** START PAGE **

Subsetting for mediterranean sample locations:

new.MS <- new[new[, "OceanRegion"] == "MS", ] # subsetting for samples from Mediterranean sea (MS)
sp.MS <- new.MS[, 1:5457] # subsetting only the species abundance part of the MS dataframe
sp.MS <- sp.MS %>% 
  mutate_at(1:5457, as.numeric) # tuning df into numeric data.
sp.MS <- sp.MS[, colSums(sp.MS) > 0] # only keeping columns where the sum is > 0. therefore getting rid off all OTUs not found in mediterranean sea

sp.MS <- sp.MS %>%
  mutate(Sample=new.MS$Sample) 
  # rename(sp.MS$name, Sample = name)

ENV.MS <- new.MS[, 5458:5473] # subsetting only location and environmental data of sampling locations in the MS

MS <- left_join( # rejoining species abundance and location / environmental data of MS
  sp.MS, 
  ENV.MS, 
  by = NULL
)

** END PAGE **

TASKS TO CARRY OUT:
1. Say whether each statement agrees with the Mediterranean subsetting code, answering yes or no and quoting the deciding words: (a) The species abundance part is taken from columns 1 through 5457. (b) Columns whose sum is zero are kept. (c) The location and environmental data come from columns 5458 through 5473.
2. Write out the Mediterranean subsetting code from "sp.MS <- sp.MS[, colSums(sp.MS)" to "Sample = name)".
3. Carry the Mediterranean subsetting code on from its final line.

** START INFORMATION SUPPLIED **

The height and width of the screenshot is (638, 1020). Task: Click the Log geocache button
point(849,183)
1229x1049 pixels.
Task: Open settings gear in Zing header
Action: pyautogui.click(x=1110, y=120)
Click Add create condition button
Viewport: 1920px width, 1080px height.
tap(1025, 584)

** END INFORMATION SUPPLIED **

TASK ANSWERS:
1.
(a) Yes: "sp.MS <- new.MS[, 1:5457] # subsetting only the species abundance part of the MS dataframe"
(b) No: "only keeping columns where the sum is > 0"
(c) Yes: "ENV.MS <- new.MS[, 5458:5473] # subsetting only location and environmental data of sampling locations in the MS"

2.
sp.MS <- sp.MS[, colSums(sp.MS) > 0] # only keeping columns where the sum is > 0. therefore getting rid off all OTUs not found in mediterranean sea

sp.MS <- sp.MS %>%
  mutate(Sample=new.MS$Sample) 
  # rename(sp.MS$name, Sample = name)

3.
ab.mtx.ncol <- 3208

MS is now a dataframe comprising n = 145 rows as sample sites and p = 3208 columns of OTU, which stores the abundance data in the form of an adjacency matrix. There are additional 16 columns at the end for ecological data.

Non-metric Multi-Dimensional Scaling (NMDS)

The most intuitive way to have an overview on the community is to plot them out, NMDS is the most common way to do this.

library(tidyverse)
library(vegan)

set.seed(1)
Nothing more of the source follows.